My fiancee is from a little town outside Sheboygan, Wisconsin, roughly 2.5 hours from Chicago. It has abundant cheese, bratwursts, and a fantastic variety of frozen pizza. Before returning to the city, we always stop at Piggly Wiggly for a bag of hard rolls.
Before I travelled to Wisconsin, I didn't know hard rolls existed. I've tried to get them outside of Sheboygan. Outside of Chicago, they're rarer than sport peppers. How are they special?
The hard roll is a yeasted dough that resembles a kaiser roll, but is puffier and has a split top. The hard roll features a solid, elastic surface and a fluffy, soft interior, despite its name. I can't quite describe the hard roll's bready-tangy aroma.

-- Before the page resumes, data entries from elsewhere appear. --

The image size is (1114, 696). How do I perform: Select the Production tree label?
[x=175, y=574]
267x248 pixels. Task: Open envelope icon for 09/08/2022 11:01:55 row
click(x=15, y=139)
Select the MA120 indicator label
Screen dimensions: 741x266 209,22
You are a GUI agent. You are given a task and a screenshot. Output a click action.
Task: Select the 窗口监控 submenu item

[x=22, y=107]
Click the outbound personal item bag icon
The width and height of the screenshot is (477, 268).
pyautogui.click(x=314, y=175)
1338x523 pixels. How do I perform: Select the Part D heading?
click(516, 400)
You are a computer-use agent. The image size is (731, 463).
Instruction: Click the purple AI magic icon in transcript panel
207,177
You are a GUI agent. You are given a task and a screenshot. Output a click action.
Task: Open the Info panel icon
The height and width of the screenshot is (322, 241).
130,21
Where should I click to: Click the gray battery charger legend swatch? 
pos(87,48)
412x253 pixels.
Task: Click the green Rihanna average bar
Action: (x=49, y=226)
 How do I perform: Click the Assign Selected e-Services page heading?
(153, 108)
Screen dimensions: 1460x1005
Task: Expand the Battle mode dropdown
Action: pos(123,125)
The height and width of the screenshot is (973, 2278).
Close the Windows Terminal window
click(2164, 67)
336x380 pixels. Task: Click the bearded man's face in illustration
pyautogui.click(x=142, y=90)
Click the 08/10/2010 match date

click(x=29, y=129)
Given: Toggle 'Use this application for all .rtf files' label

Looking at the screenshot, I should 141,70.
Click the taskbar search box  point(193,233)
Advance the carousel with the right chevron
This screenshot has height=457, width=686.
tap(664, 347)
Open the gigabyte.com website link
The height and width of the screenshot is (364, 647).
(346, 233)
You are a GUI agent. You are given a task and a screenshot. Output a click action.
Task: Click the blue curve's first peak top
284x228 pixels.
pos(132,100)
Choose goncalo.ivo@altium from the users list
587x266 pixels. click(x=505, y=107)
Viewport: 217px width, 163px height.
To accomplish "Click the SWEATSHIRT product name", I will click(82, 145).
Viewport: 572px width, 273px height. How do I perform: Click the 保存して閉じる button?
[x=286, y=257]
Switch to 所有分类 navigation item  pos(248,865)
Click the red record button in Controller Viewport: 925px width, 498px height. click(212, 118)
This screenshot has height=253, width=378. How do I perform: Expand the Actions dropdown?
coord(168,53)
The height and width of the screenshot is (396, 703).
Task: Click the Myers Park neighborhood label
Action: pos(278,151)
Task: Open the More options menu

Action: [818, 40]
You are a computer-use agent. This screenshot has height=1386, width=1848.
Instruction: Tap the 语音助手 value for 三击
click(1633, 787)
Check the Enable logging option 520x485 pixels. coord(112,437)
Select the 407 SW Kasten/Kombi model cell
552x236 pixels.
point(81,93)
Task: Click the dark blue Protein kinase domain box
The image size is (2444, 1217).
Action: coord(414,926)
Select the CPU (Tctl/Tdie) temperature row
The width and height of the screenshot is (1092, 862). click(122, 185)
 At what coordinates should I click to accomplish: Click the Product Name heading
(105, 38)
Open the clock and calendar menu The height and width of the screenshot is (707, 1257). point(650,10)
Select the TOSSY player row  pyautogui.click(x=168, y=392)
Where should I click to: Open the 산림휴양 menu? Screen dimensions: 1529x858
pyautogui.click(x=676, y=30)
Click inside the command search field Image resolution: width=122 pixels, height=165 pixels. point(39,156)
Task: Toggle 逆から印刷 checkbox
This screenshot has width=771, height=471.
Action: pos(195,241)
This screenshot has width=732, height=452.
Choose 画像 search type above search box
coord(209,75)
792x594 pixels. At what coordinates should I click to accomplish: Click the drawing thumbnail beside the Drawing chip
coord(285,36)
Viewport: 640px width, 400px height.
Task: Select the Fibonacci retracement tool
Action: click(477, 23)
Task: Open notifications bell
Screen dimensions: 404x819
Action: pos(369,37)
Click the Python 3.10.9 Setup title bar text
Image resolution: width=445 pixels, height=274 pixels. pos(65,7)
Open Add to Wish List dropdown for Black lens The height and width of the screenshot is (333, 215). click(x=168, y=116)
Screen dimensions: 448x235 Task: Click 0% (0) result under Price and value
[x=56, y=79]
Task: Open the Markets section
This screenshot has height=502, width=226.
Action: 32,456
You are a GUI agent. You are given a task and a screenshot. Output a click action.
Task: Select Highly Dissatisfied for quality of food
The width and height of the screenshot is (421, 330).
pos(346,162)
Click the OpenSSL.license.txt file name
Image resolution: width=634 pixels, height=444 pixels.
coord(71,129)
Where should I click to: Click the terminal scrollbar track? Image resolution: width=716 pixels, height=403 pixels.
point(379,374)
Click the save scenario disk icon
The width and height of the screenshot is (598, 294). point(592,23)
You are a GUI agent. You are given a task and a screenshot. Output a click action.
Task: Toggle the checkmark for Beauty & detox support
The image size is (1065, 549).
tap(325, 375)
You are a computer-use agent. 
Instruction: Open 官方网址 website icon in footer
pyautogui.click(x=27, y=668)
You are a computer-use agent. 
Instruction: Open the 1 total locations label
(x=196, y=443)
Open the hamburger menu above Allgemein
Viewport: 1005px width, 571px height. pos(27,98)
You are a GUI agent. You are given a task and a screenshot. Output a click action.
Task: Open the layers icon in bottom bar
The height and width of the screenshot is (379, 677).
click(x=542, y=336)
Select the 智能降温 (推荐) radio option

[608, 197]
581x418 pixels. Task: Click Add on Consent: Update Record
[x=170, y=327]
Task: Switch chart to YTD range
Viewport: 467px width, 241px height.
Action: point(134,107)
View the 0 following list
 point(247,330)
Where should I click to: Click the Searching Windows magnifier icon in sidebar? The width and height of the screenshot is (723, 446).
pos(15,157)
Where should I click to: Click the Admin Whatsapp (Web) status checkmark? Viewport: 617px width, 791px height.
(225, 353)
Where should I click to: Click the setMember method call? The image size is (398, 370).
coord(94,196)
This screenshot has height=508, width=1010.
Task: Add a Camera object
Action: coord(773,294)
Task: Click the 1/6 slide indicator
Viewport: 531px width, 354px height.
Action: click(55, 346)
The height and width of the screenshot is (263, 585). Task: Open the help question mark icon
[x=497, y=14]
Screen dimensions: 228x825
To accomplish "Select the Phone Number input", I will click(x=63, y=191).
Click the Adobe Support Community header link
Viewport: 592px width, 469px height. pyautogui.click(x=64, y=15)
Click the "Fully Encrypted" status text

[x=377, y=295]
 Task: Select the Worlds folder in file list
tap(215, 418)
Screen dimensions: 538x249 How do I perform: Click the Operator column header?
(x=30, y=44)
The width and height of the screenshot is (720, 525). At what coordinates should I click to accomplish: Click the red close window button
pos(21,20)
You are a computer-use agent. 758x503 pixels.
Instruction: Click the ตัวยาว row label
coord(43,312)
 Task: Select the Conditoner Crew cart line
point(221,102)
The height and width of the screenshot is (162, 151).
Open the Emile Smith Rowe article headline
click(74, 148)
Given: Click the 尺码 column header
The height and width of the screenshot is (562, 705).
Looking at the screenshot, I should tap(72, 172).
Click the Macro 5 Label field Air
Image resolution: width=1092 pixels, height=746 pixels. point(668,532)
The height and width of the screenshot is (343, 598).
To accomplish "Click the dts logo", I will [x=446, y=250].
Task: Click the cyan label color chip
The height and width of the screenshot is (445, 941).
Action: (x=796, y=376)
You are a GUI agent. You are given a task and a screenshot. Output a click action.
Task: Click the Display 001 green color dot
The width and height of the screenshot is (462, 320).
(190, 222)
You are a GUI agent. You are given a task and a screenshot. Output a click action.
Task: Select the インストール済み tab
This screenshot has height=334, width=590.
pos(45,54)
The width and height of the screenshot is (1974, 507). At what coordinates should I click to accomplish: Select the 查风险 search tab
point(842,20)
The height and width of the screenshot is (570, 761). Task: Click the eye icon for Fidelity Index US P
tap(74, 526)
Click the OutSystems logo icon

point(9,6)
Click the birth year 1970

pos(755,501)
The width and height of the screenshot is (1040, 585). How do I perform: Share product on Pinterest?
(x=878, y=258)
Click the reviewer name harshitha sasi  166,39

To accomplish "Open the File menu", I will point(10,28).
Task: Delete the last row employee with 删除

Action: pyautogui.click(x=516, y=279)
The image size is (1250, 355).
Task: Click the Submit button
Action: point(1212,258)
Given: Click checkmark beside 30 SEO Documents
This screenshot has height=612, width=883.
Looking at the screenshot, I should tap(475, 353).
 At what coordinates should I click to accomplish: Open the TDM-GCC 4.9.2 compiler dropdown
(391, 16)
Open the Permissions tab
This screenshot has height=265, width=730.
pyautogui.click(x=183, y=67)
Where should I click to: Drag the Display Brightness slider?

My hard roll description reads like an exaggerated sandwich bun description. Anyone who's had one knows they're special. Irresistible.
The bread is buttered before the hamburger is inserted, and the rolls are hinge-cut instead of entirely sliced.
They also hold bratwursts, which I found humorous because the ends stick out awkwardly. I can't imagine eating a brat any other way because the bun is as delicious as the meat. You rip a hard roll.
Most summer-only mom-and-pop burger businesses utilise hard rolls for everything but hot dogs. Sheboygan hard rolls are a grocery staple. If you're not local, you might miss them because they appear like standard hamburger buns.
Johnston's Bakery and City Bakery both sell hard rolls. Locals prefer one or the other. My fiance insists on West Side Bakery's Fuzzy the Baker hard rolls. Fuzzy died this year, but the rolls bear his name.
As with any fresh-baked food, these firm rolls get stale quickly. After buying, devour them quickly. Add it to Sheboygan's lakefront and hiking forests as another reason to return often. Grab some locally cooked brats and hard rolls before hitting the trip.